A party may defeat a motion for summary judgment only “by coming forward
with evidence that would be sufficient, if all reasonable inferences were drawn in [its]
favor, to establish the existence of [an] element at trial.” Roe, 542 F.3d at 36 (quoting
Grain Traders, Inc. v. Citibank, N.A., 160 F.3d 97, 100 (2d Cir. 1998)). The non-movant
must advance more “than a scintilla of evidence,” Anderson, 477 U.S. at 252, and
demonstrate more than “some metaphysical doubt as to the material facts.” Matsushita
Elec.

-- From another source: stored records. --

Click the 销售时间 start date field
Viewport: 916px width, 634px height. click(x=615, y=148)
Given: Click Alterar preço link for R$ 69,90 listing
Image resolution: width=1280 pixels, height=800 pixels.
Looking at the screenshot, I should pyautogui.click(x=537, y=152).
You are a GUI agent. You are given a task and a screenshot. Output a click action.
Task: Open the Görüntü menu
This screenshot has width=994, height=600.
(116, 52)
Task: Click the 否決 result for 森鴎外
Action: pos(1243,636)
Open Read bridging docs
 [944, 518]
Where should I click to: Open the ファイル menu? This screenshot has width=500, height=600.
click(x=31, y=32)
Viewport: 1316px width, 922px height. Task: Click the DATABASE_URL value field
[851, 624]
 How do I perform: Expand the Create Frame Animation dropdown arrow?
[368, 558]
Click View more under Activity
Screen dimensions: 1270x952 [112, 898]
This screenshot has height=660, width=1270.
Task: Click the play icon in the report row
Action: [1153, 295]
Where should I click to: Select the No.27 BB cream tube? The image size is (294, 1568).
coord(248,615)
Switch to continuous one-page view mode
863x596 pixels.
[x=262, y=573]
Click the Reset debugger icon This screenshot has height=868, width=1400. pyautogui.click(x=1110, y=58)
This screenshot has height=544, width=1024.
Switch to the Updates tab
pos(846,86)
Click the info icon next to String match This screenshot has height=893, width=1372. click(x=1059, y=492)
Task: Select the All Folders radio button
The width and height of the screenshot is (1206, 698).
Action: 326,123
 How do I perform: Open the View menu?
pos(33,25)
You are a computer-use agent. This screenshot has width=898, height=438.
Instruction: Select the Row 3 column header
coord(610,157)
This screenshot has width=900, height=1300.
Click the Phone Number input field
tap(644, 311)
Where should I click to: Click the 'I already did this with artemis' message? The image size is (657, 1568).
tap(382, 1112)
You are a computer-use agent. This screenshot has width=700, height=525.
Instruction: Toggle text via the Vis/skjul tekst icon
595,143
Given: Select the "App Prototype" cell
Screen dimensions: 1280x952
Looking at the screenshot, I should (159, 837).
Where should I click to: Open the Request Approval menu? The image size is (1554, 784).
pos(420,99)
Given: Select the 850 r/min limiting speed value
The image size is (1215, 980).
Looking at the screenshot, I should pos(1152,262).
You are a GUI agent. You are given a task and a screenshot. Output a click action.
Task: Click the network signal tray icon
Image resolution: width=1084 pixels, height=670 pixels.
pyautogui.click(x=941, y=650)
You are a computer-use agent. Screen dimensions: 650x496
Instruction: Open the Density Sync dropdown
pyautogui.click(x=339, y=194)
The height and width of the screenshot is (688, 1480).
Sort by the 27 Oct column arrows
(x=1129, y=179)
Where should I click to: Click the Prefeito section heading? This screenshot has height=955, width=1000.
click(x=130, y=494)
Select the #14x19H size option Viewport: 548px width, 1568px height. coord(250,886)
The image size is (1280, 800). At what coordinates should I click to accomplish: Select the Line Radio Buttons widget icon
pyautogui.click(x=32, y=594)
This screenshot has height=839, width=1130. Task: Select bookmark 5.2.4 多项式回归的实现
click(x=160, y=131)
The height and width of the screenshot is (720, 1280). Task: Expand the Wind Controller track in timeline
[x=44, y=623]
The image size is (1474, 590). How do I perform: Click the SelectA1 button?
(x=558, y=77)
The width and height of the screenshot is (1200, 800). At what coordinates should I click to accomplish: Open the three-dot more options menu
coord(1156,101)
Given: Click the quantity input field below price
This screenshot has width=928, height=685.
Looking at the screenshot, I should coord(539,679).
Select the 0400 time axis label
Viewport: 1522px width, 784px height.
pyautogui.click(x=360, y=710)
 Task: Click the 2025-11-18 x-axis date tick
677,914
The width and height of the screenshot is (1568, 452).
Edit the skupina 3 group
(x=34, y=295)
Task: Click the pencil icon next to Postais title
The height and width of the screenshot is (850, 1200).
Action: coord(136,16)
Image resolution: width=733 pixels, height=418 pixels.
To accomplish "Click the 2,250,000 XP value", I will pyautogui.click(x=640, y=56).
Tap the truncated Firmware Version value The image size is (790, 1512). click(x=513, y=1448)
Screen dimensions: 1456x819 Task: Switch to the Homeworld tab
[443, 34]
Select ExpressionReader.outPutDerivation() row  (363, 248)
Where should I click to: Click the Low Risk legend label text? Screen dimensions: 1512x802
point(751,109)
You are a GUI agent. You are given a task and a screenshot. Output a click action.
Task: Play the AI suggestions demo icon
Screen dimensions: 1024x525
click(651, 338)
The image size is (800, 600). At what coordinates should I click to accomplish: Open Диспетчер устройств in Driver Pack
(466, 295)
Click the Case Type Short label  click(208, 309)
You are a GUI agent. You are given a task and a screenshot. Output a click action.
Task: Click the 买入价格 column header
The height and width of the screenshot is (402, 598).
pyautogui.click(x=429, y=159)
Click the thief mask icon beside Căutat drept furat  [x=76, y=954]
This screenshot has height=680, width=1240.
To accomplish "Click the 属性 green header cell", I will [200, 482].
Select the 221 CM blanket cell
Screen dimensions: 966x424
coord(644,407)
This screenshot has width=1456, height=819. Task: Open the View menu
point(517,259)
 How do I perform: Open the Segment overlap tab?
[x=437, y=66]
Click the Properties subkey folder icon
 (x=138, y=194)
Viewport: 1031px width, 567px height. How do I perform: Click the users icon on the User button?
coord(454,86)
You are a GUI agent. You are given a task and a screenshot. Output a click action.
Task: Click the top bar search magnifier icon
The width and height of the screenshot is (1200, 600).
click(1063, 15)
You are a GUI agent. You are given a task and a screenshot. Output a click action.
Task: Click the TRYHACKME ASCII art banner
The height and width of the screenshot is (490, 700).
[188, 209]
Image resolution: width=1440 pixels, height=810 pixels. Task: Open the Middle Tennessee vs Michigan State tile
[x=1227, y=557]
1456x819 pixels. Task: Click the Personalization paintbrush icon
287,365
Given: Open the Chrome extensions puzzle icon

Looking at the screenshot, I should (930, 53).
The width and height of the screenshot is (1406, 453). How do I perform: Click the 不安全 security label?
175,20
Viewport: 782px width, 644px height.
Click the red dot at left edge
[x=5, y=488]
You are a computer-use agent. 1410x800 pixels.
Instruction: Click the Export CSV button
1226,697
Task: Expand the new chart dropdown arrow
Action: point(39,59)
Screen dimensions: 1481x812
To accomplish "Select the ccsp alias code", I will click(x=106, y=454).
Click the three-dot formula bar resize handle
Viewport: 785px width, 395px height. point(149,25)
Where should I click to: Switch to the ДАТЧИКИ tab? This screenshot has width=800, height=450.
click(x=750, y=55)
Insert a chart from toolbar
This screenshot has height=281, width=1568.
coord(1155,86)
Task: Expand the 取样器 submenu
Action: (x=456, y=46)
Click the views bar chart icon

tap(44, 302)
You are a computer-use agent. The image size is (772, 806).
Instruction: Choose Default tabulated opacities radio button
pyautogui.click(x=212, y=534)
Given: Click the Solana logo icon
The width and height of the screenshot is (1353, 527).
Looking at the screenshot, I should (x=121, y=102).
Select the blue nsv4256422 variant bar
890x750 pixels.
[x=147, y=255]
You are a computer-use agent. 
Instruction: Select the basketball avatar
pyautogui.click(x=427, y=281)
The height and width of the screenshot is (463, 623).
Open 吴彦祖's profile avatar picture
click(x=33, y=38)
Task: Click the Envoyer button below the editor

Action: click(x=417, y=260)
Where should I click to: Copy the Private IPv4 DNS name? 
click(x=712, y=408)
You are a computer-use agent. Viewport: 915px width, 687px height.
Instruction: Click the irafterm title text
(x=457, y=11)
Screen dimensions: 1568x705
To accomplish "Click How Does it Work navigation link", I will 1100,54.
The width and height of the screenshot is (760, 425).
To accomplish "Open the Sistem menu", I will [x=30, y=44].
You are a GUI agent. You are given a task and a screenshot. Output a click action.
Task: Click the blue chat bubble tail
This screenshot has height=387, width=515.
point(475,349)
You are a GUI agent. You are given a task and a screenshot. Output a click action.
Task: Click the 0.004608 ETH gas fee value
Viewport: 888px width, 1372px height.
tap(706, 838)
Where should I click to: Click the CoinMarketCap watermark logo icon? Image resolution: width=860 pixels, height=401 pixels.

Indus. Co., Ltd. v. Zenith Radio Corp., 475 U.S. 574, 586 (1986). Conclusory
statements in affidavits or allegations in the pleadings are insufficient to defeat a motion
for summary judgment. Gottlieb v. Cnty. of Orange, 84 F.3d 511, 518 (2d Cir. 1996).
II.
MONELL CLAIMS
Defendants seek summary judgment on plaintiffs’ claims against the County
pursuant to Monell v. Dep’t of Soc. Servs., 436 U.S. 658 (1978), arguing that plaintiffs
have failed to set forth evidence of a custom, policy, or practice of the County that would
entitle them to relief.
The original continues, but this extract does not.